**EXTRACTED TEXT:**
One of the announcements of this week’s budget - sorry, spending review - is the
closure of Holloway Prison. It’s an unlovely place and has apparently been
found inadequate so few people are likely to mourn, although the gentrification
of the Holloway Road area will of course put even more of a squeeze on those who can
barely afford to live in London.
I’m not even sure how far it can reasonably be gentrified. The
Holloway Road itself is the main route from London to the North, a fast, wide,
dangerous road with busy pavements and waist high railings cemented into the
kerb at particularly nasty spots to stop people crossing or stepping into the
road and being killed.
I know the Holloway Road quite well because I used to work
in Archway, and I’ve been inside the prison just once, only for a few hours
while I was minuting a child protection conference. I’d walked round all that
area – I always explore a new area when I start working in it – but I’d never
really noticed the prison before. Perhaps because it’s not the truncated-gothic
Victorian pile it was when the suffragettes were held there but a complete late
70s rebuild that from outside resembles nothing so much as a giant warehouse.
The first thing that happened on our arrival was a delay because
some of the people who’d come to the meeting were substituting, and therefore
not on the list. This caused enormous difficulty and phoning round. The second was that they confiscated all electronics. Personal
mobiles, work mobiles and the one laptop someone had brought.
We then went through a small chamber that was, essentially,
an airlock. A door in front that only opened when the one behind was closed.
Then we went through a yard. I call it that because I seem
to remember no plants at all, but there may have been grass, struggling to cope
in the shadows of four high walls. Unbroken walls, obviously. There may have
been windows with bars – there were certainly doors with metal-reinforced
corners and multiple locks. It was an object lesson in how flimsy something
like the door lock on a house is, just a small yale affair with a handle on the
inside, and perhaps a door with a glass or wood panel that could be smashed quite
easily if you needed to get out.
Here I knew I couldn’t get out and it was incredibly
unsettling. I can’t think of an occasion since the age of about 8 or 9 when that has
really been case. Even at middle school the gates were left open and I could,
and did, walk out of the playground (this is not now possible in a lot of
schools, especially in London, and I don’t know how the kids can bear it) but from
the moment I had crossed that yard I knew I was trapped and wanted to get out.
I’ve never liked confined spaces,
even large ones, I don’t even like the Shepherds Bush Westfield shopping
centre, which is vast and objectively speaking quite an attractive space, simply
because once I'm well into it I can’t see a way out.

**INFORMATION PROVIDED:**
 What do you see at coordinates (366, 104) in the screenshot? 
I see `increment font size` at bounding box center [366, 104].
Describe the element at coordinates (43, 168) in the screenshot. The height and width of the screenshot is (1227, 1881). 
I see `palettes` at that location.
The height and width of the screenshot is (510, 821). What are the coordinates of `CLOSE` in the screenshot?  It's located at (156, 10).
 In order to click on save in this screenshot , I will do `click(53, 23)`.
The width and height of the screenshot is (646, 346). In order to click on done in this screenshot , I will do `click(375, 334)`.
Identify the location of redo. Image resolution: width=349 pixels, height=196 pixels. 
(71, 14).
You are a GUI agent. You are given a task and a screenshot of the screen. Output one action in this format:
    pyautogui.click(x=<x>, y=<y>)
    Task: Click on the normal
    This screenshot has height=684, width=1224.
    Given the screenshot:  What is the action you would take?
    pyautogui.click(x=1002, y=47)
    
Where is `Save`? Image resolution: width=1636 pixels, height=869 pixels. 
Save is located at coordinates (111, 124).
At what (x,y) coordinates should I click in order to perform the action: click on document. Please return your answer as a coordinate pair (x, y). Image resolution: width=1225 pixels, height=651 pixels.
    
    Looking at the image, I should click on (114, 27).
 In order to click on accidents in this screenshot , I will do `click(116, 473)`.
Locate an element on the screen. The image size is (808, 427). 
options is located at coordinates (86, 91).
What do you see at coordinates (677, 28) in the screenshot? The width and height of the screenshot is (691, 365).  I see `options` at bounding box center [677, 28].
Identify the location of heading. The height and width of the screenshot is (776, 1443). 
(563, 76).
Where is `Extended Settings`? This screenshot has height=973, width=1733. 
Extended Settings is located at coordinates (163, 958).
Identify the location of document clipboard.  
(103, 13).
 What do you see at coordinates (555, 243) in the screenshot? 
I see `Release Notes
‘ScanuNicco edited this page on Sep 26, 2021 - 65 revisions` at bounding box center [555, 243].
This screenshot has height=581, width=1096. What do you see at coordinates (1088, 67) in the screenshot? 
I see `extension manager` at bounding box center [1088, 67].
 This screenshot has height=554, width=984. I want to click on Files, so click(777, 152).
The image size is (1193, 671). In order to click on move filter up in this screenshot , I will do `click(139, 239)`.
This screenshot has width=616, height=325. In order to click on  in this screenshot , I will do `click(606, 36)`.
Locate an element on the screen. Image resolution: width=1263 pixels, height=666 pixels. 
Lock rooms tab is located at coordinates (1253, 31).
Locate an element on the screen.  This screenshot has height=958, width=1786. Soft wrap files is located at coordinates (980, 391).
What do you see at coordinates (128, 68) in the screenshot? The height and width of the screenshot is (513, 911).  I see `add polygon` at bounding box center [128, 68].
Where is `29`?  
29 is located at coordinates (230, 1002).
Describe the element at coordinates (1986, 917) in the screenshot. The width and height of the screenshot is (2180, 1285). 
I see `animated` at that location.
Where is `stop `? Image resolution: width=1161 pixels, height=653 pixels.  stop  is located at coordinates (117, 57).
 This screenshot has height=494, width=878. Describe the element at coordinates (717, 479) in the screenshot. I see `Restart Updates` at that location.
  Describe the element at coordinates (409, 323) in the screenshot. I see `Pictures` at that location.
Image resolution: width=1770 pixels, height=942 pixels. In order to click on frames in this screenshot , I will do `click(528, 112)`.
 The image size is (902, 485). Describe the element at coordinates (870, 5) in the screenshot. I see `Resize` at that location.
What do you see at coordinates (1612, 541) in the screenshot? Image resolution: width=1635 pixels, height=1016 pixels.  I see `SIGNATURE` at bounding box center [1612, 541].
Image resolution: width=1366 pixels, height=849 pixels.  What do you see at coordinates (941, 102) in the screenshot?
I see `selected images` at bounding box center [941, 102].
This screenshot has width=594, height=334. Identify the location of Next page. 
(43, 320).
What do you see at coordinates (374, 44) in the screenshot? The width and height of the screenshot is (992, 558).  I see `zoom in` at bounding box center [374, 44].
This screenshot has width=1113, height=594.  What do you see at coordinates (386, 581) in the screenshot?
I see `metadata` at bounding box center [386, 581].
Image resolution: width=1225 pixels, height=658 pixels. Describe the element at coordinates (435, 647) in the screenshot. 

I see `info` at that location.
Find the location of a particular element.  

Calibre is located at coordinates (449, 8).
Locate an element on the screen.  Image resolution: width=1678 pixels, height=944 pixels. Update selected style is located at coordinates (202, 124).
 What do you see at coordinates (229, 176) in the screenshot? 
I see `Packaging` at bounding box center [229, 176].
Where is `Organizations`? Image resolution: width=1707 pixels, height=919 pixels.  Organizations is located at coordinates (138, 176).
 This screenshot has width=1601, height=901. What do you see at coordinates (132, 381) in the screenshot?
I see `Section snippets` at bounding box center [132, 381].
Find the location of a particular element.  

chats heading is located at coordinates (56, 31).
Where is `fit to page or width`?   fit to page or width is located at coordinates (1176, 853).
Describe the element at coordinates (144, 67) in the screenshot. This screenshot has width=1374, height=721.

**EXERCISE OBJECTIVE:**
Rewrite the part of the Holloway Prison text that opens with the words "I’m not even" and closes with "and being killed.", swapping "railings" for "barriers".

**ANSWER FOR THIS EXERCISE:**
I’m not even sure how far it can reasonably be gentrified. The
Holloway Road itself is the main route from London to the North, a fast, wide,
dangerous road with busy pavements and waist high barriers cemented into the
kerb at particularly nasty spots to stop people crossing or stepping into the
road and being killed.